INPUT FOR THIS TASK »
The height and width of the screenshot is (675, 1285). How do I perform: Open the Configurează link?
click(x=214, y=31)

...

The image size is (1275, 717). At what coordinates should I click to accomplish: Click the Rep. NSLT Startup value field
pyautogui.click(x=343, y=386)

==

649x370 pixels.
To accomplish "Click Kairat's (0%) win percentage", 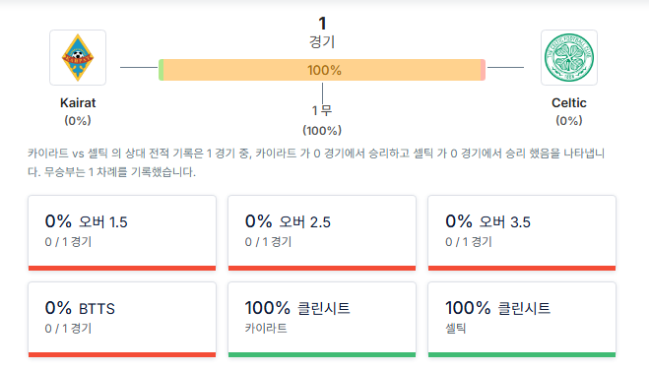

WHAT IS NEEDED » Format the entries from the line containing "649x370 pixels." to the line containing "Kairat's (0%) win" as a JSON list of strings, one string per line and blank lines skipped. Exclude the pictures.

SOLUTION FOR THIS PROBLEM »
[
  "649x370 pixels.",
  "To accomplish \"Click Kairat's (0%) win percentage\", "
]